I had mentioned earlier that there was a veritable roster of talent that had served on this film. Hayao Miyazaki and Isao Takahata had taken turns as directors, Brad Bird had done some work as an animator, Chris Columbus did some work on the script, and Robert and Richard Sherman wrote songs. Even famous author Ray Bradbury had a hand in the script. It is not like all of them were involved with the project at the same time, however. They were among many who went in and out of the project since it began in 1982. As a result, the movie feels like it was made by committee to a certain degree, pieced together from the many versions and drafts that went through the mill. This also shows in details like the inclusion of Icarus, a flying squirrel and pet for Nemo who was never in the original comic strip and feels made to be a copy of Disney sidekick characters. Not only that, such a character makes the normal world feel slightly more cartoonish and unreal, when it should be more grounded in comparison to Slumberland. Such flaws dampen what could have been a great tribute to a legendary piece of work.

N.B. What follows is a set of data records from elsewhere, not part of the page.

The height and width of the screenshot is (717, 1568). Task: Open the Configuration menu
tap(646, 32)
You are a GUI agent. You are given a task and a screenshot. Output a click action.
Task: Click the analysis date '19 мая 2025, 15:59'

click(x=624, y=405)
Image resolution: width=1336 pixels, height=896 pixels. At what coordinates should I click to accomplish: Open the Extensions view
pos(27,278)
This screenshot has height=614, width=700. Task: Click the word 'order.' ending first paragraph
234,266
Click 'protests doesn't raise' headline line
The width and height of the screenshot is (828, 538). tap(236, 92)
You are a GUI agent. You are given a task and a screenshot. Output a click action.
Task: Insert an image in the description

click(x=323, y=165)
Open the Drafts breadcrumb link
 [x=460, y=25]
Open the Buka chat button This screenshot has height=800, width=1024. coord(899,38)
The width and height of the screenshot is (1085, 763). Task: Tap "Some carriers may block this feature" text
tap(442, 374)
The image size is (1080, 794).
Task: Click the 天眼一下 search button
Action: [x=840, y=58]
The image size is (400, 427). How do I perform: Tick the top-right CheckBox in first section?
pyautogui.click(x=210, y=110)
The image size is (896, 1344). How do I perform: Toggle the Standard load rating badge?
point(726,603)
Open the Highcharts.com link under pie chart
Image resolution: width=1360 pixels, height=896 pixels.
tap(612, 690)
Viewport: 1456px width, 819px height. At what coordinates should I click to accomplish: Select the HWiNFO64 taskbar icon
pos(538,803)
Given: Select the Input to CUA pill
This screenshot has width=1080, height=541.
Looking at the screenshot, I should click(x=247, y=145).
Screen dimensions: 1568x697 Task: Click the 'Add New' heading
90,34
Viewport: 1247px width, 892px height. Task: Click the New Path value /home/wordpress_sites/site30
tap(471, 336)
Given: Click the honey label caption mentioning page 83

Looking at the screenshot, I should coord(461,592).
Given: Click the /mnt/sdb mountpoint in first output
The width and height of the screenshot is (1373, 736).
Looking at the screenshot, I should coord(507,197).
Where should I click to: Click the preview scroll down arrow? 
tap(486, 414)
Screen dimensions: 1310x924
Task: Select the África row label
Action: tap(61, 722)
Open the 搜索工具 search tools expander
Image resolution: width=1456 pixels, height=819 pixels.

Still, even with the by-committee feel, Little Nemo: Adventures in Slumberland is a fun watch. It slipped between the cracks in the wake of The Little Mermaid and the birth of the Disney Renaissance when it was first released, but it manages to have a fun story that captures the mercurial flow of dreams and some of the whimsy of Windsor McCay’s original comic. If you’re curious about this animated adaptation, it is available on Blu Ray and DVD. For those who want to visit the original Windsor McCay work and see what had made such an impact many years ago, there are several volumes of Little Nemo in Slumberland printed, along with a complete (if pricy) collection of the whole series. If a more modern version captures your eye, IDW released a new comic book called Little Nemo: Return to Slumberland. Centered around a modern-day boy named Nemo, the limited series will be released as a trade volume on September 25th as of the time of this post.